Products from the Expert Laboratory
Innovative Data Processing of the Highest Quality
The provision of up-to-date data of the highest quality requires the use of innovative collection, storage and processing methods. AV-TEST has therefore developed the products Sunshine, VTEST and FLARE in order to meet this purpose. These products have been developed from the day-to-day practical work in the laboratory. They are used to fully automatically categorise and analyse information from the comprehensive AV-TEST databases in accordance with the latest standards in the field of information technology, are being constantly developed and are already being actively used by a variety of manufacturers and users.

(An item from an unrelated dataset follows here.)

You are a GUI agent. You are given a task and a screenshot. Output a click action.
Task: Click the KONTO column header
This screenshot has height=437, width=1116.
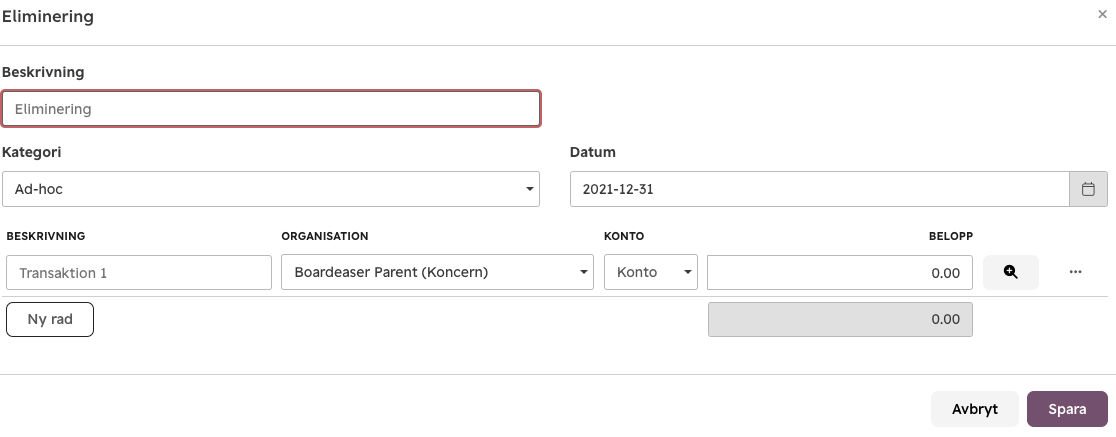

Sunshine is an innovative tool that can be used to analyse malware. It enables potentially malicious data to be executed in a controlled manner on a non-infected system and analyses the system changes caused by these data. The data can be run on both physical and virtual hardware. Sunshine monitors the following areas:
- The file system (created, modified and deleted files),
- The registry (created, modified and deleted keys and values),
- Processes and their modules,
- System areas in the memory,
- Incoming and outgoing network traffic.
The analysed malware is then classified and categorised for further processing based on the system changes observed.
VTEST is a multi-scanning system, available for Windows and Android, that analyses malware and can be used in a variety of tests. A combination of more than 40 individual virus scanners quickly and effectively scans files for known malicious patterns. The storage of all signature updates since 2004 additionally enables the detection and scanning process to be carried out at different points in time, meaning that older updates can also be used. This method is used to determine all proactive detections and the reaction times of the respective manufacturers with regard to new threats (outbreaks).
The VTEST systems used in a wide variety of locations all over the world examine several million files every day, fully automatically and in a timely and efficient manner.
The service FLARE is based on the comprehensive AV-TEST database, which is continuously increasing in volume thanks to the daily import of tens of thousands of new data from various international sources. AV-TEST makes this information fully available for product optimisation and the prevention of false positives.
At the AV-TEST Institute, FLARE is particularly used for the analysis and registration of false positives, which occur when security products trigger security warnings in programs that have been proven to be clean due to their similarities to malicious codes.